Redup

39 7 0
                                    


Pernah merasakan siang namun dingin, seluruh langit tertutup awan gelap tipis. Mereka tak merencanakan hujan, hanya mendung bergalau. Fian menjemur pakaian di lantai dua kontrakannya, walau hanya memakai boxer dan kaos lusuh kegantengannya emang alami dengan jenggot tipis dan rambut memanjang berantakan. Aku membantu membereskan rumah sembari melirik segala gelagatnya.

“masih ada kamar, kenapa kamu enggak patungan ama anak-anak biar enggak mubazir tempatmu.”

“Ah... aku rencananya lantai dua buat studio, tapi berhubung ternyata kegiatan luar lebih banyak. Kayaknya enggak sempet.”

“aku belanja dulu, nanti tak masak in dulu sebelum kita kuliah.”

“Enggak usah ribet yang... nanti kita beli sambil jalan.”

Melihat cincin di meja, ukuran sangat kecil. Aku berpikir adakah perempuan lain selama ini? Baru kali ini aku di kontrakan Fian namun melihat cincin ini.

“apa kamu pasti mikir aneh liat cincin itu... kakak mu tadi ngelepas cincinnya sebelum kita keluar nganterin dia.”

“owh.”

“benerkan... mikir negatif mulu.”

Mulai ku rapikan lagi meja dan semua tempat, saat menuju teras. Aku melihat Ibunya Budi mencuri-curi pandang ke arah rumah kami, “senyumin ala emak-emak arisan saja, paling juga seneng.”.

Aku masih memikirkan Via, bagaimana perjalanannya setelah mengalami liburan terburuknya. Ini gara-gara aplikasi facebook yang tau siapa di sekitarnya. Makanya Via kediteksi sama Budi. Sebelumnya liburannya di Jogja selalu bahagia.

“Ga... Ayo, aku harus nyiapin buat kolaborasi.”

“Iya... kamu yakin ga bisa masukin aku ke acara kolaborasi itu?”

“jangan Ga, kamu di kos aja. Kalau bisa kurangin lah acara kampus yang bareng.”

“ya udah. anterin ke kos aja.”

“nanti kalau kamu senggang temuin Cia ya, hari ini jadwalku padat.”

*

Hari tanpa jadwal dan kegiatan, menatap atap kos sembari download aplikasi. Di sisi jendela terlihat burung-burung kecil mampir. Pingin keluar tapi badanku lelah, mungkin effects nemenin minum kak via semalam. Ku buka pintu menyandarkan punggung, langitku masih redup.

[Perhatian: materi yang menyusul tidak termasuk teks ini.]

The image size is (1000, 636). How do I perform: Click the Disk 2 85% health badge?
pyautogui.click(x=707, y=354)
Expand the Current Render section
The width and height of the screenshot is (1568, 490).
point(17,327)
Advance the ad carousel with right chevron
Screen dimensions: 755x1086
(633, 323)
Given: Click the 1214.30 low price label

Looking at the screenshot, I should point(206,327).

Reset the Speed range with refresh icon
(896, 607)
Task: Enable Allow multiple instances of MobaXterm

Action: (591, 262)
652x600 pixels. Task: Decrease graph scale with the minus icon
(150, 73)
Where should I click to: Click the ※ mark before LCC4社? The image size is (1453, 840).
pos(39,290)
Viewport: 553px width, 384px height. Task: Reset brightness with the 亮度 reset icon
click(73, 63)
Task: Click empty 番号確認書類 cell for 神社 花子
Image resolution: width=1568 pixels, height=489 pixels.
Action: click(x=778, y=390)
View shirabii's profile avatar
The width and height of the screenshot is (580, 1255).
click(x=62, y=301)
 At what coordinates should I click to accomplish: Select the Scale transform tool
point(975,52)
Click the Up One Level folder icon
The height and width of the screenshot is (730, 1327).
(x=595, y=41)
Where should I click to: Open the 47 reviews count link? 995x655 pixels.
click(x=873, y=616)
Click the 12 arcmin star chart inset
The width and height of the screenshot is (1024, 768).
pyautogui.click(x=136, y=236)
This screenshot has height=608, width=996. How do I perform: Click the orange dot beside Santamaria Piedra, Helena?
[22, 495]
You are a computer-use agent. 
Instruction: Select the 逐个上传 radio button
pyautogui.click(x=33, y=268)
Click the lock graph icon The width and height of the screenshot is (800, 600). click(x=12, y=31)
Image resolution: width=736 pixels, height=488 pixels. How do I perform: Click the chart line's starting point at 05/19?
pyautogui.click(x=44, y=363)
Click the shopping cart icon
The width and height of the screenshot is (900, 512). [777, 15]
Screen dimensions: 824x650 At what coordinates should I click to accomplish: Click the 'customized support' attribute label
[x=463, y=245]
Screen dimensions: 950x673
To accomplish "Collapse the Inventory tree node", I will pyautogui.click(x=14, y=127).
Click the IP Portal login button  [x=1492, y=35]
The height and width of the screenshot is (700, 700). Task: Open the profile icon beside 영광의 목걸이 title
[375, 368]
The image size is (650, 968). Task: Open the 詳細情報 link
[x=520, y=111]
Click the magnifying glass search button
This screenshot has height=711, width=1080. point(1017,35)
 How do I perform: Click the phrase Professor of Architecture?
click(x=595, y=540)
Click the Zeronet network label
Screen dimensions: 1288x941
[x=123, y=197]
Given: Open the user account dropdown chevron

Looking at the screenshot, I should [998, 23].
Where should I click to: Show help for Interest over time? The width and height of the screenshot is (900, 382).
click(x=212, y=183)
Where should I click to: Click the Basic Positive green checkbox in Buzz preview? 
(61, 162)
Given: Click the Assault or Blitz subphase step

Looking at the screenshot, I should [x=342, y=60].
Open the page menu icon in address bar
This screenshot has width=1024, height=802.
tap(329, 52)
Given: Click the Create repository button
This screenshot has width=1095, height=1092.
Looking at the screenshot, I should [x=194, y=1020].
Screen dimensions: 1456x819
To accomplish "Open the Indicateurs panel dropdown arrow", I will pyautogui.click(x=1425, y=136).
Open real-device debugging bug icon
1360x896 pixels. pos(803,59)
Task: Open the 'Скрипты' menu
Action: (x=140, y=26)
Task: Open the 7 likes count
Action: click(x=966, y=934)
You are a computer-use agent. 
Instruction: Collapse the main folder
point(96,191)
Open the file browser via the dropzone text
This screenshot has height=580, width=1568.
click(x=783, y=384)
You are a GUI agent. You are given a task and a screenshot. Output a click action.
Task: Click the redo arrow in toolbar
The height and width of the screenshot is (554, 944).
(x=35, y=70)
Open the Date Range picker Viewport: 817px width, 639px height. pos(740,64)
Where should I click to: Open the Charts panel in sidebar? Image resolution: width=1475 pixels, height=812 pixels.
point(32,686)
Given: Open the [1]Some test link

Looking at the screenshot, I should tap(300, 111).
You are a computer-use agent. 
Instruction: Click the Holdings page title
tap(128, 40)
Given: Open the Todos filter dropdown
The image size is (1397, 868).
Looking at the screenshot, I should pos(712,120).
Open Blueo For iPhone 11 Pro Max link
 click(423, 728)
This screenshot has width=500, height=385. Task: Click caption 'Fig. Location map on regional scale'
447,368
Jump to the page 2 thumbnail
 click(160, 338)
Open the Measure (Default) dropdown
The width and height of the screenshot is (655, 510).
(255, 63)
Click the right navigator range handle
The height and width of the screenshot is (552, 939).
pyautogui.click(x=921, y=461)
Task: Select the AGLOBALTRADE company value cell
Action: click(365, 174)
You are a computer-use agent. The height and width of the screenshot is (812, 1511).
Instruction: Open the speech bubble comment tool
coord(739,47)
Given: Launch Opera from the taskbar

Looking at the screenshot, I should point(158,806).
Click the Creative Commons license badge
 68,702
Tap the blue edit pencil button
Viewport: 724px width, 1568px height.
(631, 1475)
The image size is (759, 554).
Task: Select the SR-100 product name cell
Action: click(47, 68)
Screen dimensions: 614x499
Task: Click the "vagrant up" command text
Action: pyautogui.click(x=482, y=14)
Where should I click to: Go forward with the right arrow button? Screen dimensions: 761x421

Terlihat di gerbang mobil Gracia terparkir. Sedang Dia masih di dalam bersama cahaya gadget memantul ke muka. Aku mendekatinya, “Cia, (mengetuk kaca mobil) ngapain kok enggak keluar?”

“eh... (membuka kaca mobil) ada yang mau aku tanya in.”

“apa?”

“kok kakak wa aku kayak gini?”

“Mana?”

WHATSAPP
AKAK FianzZ
“cia, kalau memang benar terjadi. Siapa laki-laki yang harus bertanggung jawab.”

“Ehm... kamu hamil kan?”

“hah?”,

“Fian si bilang, pas dia anter kamu pulang. Kamu ngelantur ngomong soal hamil-hamil.”

“ya Enggak lah... oh, mungkin effect aku sedang nyari sumber soal masih banyaknya pernikahan di bawah usia sehat. Ya aku lagi ngerjain makalah ini. Ya udah aku cabut ke imogiri,”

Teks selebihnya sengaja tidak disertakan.